Supplied information:
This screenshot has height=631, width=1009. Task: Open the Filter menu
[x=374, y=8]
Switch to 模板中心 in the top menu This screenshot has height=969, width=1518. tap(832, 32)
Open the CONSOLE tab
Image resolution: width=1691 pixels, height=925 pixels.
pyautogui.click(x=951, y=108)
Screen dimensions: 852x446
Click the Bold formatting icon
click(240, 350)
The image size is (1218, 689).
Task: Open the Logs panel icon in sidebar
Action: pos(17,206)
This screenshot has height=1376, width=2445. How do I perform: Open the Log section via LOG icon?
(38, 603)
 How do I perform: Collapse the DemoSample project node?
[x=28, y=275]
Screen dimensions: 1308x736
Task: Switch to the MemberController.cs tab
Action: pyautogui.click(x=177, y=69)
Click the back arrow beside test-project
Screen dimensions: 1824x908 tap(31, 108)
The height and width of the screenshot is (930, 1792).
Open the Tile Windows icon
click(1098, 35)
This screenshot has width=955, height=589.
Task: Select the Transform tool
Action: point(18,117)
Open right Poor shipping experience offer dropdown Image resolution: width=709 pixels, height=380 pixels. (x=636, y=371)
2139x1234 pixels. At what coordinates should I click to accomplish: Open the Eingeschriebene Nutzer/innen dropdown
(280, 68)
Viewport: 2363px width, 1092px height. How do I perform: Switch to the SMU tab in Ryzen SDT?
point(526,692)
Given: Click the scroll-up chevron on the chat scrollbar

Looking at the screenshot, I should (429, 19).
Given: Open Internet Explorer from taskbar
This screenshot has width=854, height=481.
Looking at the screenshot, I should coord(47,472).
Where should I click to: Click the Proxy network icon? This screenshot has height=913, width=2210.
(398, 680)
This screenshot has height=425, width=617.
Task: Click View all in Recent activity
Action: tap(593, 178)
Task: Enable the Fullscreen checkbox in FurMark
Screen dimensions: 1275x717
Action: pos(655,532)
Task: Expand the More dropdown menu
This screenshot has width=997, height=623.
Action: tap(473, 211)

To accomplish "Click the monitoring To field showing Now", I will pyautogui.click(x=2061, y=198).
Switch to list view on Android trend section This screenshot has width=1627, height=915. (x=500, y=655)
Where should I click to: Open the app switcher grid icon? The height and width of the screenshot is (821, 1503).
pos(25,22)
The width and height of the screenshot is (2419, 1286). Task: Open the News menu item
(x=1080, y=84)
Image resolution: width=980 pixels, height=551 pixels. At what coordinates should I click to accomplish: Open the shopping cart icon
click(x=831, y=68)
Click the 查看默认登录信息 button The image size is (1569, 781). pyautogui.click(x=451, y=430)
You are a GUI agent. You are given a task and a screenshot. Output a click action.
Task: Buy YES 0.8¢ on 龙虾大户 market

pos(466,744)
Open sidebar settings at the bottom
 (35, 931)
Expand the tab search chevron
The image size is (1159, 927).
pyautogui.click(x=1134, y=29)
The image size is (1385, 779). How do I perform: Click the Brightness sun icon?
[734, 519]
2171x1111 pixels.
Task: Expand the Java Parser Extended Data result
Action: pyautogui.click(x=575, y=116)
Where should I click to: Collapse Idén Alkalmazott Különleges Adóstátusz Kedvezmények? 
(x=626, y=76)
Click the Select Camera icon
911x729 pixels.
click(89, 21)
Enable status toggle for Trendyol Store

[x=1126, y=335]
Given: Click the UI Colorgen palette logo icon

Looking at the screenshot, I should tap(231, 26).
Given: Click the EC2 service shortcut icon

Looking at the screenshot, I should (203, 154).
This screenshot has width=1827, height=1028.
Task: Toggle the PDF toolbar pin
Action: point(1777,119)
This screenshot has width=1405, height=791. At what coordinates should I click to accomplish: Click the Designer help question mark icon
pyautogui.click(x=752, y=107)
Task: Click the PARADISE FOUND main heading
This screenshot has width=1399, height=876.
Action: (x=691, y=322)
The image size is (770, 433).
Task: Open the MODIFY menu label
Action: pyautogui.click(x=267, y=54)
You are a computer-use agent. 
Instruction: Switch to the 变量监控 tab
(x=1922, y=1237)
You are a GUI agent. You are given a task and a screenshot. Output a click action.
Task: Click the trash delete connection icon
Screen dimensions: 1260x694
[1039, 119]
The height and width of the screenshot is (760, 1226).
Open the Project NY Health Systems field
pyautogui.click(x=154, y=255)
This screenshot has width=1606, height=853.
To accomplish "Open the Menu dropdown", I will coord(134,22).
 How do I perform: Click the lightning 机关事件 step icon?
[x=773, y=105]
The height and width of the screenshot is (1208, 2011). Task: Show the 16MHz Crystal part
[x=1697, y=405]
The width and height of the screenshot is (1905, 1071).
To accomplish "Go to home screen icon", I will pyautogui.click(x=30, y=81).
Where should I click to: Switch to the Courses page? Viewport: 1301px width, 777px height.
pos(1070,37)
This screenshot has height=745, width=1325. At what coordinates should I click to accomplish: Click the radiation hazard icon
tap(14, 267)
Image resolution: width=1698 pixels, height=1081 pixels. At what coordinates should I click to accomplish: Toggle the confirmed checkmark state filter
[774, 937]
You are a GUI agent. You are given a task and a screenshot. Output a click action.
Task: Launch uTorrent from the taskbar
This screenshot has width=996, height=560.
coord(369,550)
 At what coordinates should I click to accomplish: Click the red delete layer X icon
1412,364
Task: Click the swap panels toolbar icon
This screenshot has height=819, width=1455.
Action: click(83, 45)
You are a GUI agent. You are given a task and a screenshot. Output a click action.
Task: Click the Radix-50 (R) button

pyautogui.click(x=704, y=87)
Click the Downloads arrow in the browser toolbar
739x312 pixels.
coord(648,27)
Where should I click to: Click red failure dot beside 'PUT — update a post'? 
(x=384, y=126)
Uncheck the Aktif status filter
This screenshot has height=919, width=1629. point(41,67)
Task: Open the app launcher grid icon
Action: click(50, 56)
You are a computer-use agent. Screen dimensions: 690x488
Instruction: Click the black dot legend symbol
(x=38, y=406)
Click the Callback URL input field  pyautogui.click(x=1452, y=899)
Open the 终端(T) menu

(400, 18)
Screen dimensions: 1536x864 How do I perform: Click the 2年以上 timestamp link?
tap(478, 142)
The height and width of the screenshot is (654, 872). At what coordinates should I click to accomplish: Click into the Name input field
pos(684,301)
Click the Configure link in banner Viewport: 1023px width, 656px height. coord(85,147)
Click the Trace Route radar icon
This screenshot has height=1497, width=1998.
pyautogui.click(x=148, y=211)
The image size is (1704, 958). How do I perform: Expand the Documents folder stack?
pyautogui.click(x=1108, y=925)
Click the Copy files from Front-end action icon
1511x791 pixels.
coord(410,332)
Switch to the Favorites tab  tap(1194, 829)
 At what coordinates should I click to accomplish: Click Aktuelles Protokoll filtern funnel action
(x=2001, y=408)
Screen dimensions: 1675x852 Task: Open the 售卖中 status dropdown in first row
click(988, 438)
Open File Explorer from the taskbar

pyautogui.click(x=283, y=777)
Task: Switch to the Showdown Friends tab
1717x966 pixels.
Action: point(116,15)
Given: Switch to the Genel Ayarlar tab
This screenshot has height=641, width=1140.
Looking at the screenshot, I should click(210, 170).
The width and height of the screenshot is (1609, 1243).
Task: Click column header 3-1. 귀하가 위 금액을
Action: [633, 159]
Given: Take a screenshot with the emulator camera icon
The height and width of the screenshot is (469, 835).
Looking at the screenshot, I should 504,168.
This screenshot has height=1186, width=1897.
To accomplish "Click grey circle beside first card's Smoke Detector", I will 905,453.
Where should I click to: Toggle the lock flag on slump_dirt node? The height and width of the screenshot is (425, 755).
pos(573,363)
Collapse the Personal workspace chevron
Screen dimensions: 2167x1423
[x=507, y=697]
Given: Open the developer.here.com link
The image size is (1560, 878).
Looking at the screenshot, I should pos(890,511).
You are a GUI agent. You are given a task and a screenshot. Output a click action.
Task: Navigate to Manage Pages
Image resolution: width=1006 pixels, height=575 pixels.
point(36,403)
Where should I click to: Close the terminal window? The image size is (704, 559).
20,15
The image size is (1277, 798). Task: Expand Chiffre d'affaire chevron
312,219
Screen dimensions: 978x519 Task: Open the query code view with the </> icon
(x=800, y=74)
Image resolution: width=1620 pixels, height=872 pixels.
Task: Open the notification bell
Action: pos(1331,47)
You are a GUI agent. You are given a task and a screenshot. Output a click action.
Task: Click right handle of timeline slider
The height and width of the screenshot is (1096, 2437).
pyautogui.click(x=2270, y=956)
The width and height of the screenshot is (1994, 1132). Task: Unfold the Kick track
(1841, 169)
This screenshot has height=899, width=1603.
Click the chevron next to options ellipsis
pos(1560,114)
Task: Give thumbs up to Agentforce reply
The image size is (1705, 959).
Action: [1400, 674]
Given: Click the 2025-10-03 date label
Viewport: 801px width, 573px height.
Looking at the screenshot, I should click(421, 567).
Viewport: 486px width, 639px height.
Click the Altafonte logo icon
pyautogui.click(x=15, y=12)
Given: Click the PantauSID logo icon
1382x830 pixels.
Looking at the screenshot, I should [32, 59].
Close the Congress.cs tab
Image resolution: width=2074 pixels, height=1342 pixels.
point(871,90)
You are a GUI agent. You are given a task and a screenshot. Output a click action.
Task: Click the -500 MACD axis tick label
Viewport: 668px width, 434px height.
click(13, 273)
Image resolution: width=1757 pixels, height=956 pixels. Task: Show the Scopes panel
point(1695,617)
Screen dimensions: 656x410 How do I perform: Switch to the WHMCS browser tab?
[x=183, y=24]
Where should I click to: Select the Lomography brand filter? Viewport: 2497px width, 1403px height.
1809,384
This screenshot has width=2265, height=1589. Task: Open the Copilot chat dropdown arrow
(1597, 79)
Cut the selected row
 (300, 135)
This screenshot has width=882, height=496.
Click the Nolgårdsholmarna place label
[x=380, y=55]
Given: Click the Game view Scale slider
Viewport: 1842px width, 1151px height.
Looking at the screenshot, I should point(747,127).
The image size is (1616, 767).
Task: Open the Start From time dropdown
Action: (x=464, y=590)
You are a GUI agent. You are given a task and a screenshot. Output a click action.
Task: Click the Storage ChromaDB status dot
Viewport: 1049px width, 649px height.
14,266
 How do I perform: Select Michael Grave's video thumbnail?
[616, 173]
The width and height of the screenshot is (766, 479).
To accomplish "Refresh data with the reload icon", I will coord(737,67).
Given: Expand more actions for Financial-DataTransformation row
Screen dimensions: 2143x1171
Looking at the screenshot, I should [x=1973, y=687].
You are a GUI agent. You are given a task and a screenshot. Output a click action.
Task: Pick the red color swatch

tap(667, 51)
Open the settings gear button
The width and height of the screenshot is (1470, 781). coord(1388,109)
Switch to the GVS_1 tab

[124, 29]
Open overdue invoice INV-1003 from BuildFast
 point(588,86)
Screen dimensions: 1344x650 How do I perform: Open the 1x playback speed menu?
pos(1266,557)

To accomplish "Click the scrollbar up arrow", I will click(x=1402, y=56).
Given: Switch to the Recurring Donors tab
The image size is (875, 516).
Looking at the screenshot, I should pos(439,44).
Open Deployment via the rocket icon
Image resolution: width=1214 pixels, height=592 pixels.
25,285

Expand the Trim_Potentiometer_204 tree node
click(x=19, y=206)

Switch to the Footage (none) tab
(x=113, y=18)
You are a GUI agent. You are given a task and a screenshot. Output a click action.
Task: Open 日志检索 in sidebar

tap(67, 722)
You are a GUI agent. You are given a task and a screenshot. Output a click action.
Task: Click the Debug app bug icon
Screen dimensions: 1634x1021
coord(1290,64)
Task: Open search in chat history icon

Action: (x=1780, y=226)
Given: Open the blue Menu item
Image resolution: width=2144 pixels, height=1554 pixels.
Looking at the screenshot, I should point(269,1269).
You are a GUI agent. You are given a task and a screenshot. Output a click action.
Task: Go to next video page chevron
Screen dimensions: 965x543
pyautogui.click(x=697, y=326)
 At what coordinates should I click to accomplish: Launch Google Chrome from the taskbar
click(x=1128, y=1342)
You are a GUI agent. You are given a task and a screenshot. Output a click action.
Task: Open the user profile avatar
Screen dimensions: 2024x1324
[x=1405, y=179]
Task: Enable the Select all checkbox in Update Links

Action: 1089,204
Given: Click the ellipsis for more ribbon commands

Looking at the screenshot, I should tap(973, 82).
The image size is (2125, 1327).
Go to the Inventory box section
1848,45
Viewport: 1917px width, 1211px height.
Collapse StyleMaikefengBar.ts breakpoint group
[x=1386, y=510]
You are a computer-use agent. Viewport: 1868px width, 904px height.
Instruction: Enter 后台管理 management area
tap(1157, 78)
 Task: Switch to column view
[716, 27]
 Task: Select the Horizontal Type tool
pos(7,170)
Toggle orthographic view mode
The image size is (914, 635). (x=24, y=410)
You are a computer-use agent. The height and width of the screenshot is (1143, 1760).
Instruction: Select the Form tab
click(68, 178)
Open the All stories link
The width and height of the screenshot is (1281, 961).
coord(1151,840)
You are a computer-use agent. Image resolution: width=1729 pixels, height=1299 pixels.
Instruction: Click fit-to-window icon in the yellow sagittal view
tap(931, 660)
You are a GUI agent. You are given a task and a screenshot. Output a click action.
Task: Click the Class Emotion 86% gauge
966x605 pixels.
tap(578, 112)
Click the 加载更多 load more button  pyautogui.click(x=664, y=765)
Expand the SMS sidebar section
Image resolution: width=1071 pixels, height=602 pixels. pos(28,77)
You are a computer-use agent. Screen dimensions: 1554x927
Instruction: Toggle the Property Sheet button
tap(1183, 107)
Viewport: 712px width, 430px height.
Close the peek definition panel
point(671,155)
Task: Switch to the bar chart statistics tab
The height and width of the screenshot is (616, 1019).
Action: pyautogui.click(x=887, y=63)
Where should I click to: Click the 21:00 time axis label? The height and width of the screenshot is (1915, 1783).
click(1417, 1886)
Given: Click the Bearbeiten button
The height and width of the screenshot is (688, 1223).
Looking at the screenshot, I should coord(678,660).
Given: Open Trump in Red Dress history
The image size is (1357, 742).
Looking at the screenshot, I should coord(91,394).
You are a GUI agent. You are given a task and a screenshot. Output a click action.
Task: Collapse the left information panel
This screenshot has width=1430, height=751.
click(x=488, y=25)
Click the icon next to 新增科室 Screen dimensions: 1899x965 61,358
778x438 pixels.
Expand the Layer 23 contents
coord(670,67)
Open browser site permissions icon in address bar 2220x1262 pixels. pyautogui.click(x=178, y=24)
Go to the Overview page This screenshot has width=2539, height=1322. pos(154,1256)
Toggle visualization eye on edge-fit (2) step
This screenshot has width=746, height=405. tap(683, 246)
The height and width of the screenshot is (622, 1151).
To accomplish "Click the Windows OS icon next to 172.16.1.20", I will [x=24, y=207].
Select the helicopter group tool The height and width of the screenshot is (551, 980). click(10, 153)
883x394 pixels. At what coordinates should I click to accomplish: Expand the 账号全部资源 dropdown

What the exercise asks:
Begin at the first line of the material above. Transcribe each line exactly, ending with the line that contains "Screen dimensions: 852x446".

Exercise response:
This screenshot has height=631, width=1009. Task: Open the Filter menu
[x=374, y=8]
Switch to 模板中心 in the top menu This screenshot has height=969, width=1518. tap(832, 32)
Open the CONSOLE tab
Image resolution: width=1691 pixels, height=925 pixels.
pyautogui.click(x=951, y=108)
Screen dimensions: 852x446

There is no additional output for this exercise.